* **Given task**:
Rewrite the material from the line with "This screenshot has width=1487, height=768." through the end, replacing "screenshot" with "image" and changing nothing else. Leave the pictures out.

* **A run of records**:

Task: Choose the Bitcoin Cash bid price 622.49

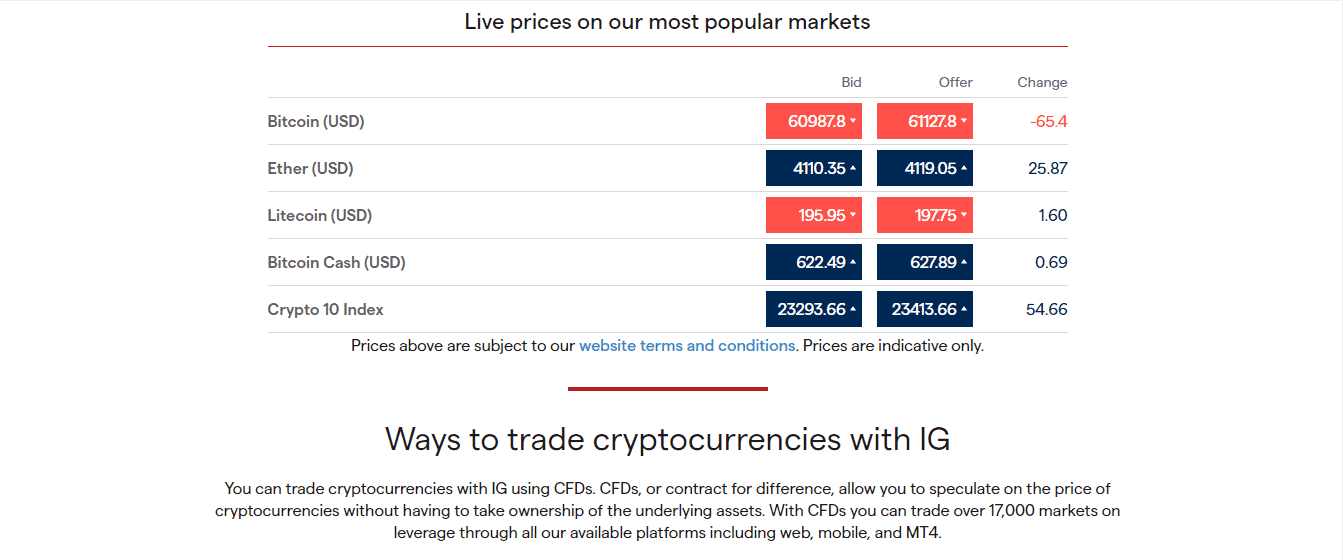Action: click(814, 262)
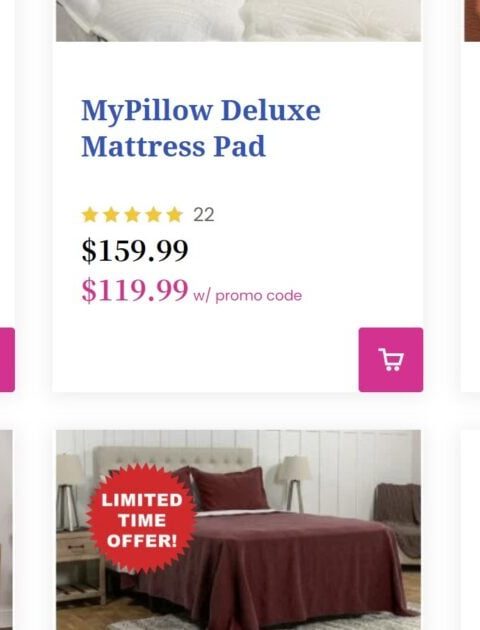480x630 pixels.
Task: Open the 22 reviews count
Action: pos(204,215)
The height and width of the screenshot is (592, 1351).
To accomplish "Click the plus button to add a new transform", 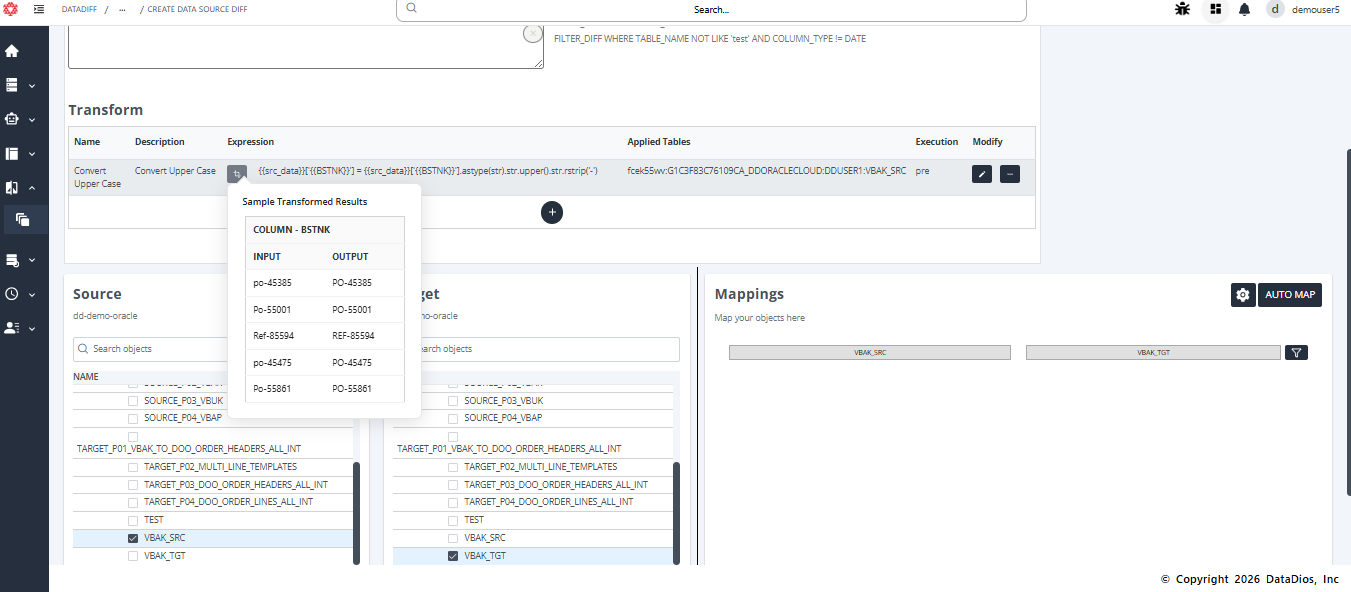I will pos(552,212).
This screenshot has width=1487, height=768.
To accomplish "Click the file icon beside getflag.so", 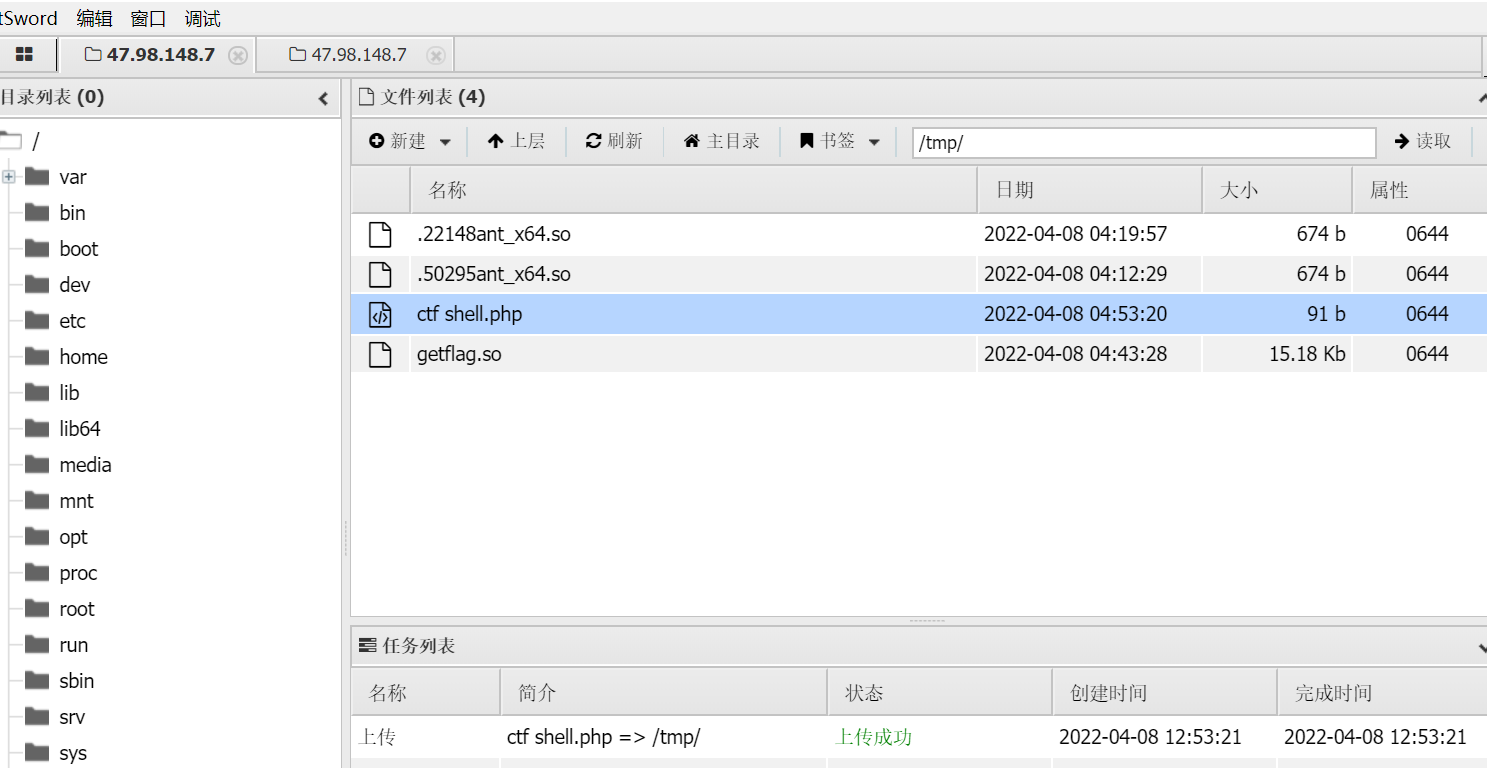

* **Written response**:
This image has width=1487, height=768.
To accomplish "Click the file icon beside getflag.so", 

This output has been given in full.